Councillor Thomas Heald is a Scottish Conservative councillor for Dunblane and Bridge of Allan, Scottish Conservative and Unionist candidate for Dunfermline and political advisor in the Scottish Parliament.
‘And the award for the most obscure bill title of the year goes to…?’
The Children (Care, Care Experience and Service Planning) (Scotland) (Bill).
I have been unfortunate enough to sit through enough Holyrood announcements over the last decade to know how this story goes.
Ministers unveil a Bill with great intentions, the press releases fly from St Andrews House and families are told that their lives are going to be radically transformed. It’s the all too familiar SNP playbook. But when the cameras switch off, the practicalities land on the desks of councils up and down Scotland and more often than not, the money does not follow.
This bill, which I will call ‘The Promise Bill’ for short, is the latest example.
On paper, it promises the world: more aftercare for care experienced young people, tighter rules on profiteering in residential homes, a new register for foster carers, stronger independent advocacy and new planning structures. In principle, there is nothing to disagree with in terms of it’s aims. Why would anyone not want better support for Scotland’s most vulnerable children? This is again top of the SNP’s playbook of talking the talk, but being found severely lacking when it comes to the walking. In practice, ‘The Promise Bill’, is set up to disappoint because it is, as it stands, not properly funded and because it risks adding bureaucracy instead of delivering real help.
The Scottish Government’s own figures admit this Bill carries millions in extra costs for councils, especially from extending aftercare rights up to age 26. Ministers say the money will be “covered in the settlement”, which is code for burying it inside the general grant, with no protection and no guarantee.
If you’ve ever been part of a council budget meeting, you’ll know what that means: impossible trade-offs. Do we cut libraries to fund aftercare? Do we raise council tax yet again? Every new duty that isn’t ring-fenced forces us to squeeze something else. And residents are already paying more for less.
Through my work on the Social Work and Education Committee and also at Holyrood, I have been fortunate enough to speak with countless care experienced young people. Frankly, they are not asking for the earth. They want the right to a stable home, someone to answer the phone when they’re struggling, and proper mental health support. Extending aftercare is admirable, but unless there are enough social workers, enough housing stock, and enough services to back it up, that “right” will only exist on paper.
We’ve been here before. Ministers make a pledge, but when young people try to use it, they find waiting lists, stretched staff, or no service at all.

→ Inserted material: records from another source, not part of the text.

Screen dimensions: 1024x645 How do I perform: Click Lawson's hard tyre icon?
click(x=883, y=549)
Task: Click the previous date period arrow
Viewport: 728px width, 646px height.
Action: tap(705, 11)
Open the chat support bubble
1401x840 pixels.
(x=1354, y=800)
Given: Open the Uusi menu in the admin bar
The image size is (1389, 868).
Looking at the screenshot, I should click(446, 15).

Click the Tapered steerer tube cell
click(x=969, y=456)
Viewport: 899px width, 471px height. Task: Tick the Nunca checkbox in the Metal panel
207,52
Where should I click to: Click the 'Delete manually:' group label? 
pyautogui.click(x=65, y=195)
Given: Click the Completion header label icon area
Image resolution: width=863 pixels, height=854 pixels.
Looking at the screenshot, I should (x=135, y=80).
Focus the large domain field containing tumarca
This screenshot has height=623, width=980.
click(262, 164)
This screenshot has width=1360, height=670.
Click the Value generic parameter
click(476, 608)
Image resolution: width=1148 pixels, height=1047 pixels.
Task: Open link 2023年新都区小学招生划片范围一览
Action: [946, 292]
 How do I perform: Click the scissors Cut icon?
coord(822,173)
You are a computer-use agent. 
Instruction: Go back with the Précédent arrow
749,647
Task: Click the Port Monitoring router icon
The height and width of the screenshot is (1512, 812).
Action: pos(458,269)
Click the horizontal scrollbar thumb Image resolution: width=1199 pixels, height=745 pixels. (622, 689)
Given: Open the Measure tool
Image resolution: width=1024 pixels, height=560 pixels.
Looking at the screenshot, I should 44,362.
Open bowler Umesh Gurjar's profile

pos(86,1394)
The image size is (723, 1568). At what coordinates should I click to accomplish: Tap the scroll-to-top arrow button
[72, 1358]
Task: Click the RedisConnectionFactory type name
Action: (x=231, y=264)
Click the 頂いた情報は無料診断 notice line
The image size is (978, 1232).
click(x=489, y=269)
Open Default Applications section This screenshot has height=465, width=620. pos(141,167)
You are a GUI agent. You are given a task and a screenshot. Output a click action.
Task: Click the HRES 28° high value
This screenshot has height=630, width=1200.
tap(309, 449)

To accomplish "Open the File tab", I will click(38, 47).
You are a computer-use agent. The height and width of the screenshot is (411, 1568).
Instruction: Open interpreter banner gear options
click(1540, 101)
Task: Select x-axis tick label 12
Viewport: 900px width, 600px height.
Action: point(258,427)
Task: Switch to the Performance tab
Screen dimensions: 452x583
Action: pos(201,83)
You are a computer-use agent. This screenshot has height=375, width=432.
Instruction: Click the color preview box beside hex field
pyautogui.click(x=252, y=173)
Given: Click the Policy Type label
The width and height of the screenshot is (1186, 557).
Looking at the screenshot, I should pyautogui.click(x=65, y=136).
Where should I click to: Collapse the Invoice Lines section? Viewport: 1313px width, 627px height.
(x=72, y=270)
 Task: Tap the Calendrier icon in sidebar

That gap between promise and practice doesn’t just waste money it breeds distrust among those who’ve already been let down too often.
The Bill also seeks to limit profits in residential care and requires fostering agencies to become charities. Again, the instinct may be understandable. But the care market is already fragile. Councils are scrambling to find placements, and costs are soaring. If providers exit because of clumsy reforms, children will end up being moved further from their families and communities. That undermines “The Promise” rather than keeping it.
Another part of the Bill hands children’s services planning to Integration Joint Boards (IJBs). Anyone who’s watched adult services integration knows how messy this can be: blurred lines of accountability, slower decisions, and more layers of meetings. Children’s services touch education, housing, and youth justice, all core council functions. Pulling them into IJBs risks weakening local democratic oversight. Parents deserve to know who is responsible, not face another faceless structure.
We’ve seen this play before. The National Care Service proposals collapsed because costs weren’t clear, councils weren’t listened to, and the centralising instinct went too far. This Bill is heading down the same road: legislate first, figure out funding later. And once again, it’s local authorities who will be left trying to square the circle.
What would make it work?
It doesn’t have to be this way. If ministers were serious about delivery, they’d do three things.
First, ring-fence the money. Don’t just shuffle it through the block grant. Guarantee councils the resources to deliver aftercare and the other reforms.
Second, phase changes properly. Pilot the aftercare extension, test workforce capacity, and only roll out once we know it can be sustained.
Third, keep accountability local. Anchor children’s services in councils, where parents and communities know who to call when things go wrong.
I don’t doubt ministers care about care-experienced young people. But caring isn’t enough. Warm words don’t hire social workers, don’t keep residential units open, and don’t provide a roof for a young person leaving care. Without proper resources, these reforms will exist only in theory while councils juggle the impossible.
Scotland made “The Promise” to our care-experienced children and young people. They deserve more than legislative headlines. They deserve real services, delivered on the ground, backed by funding and accountability.
Until that happens, this Bill won’t deliver in reality.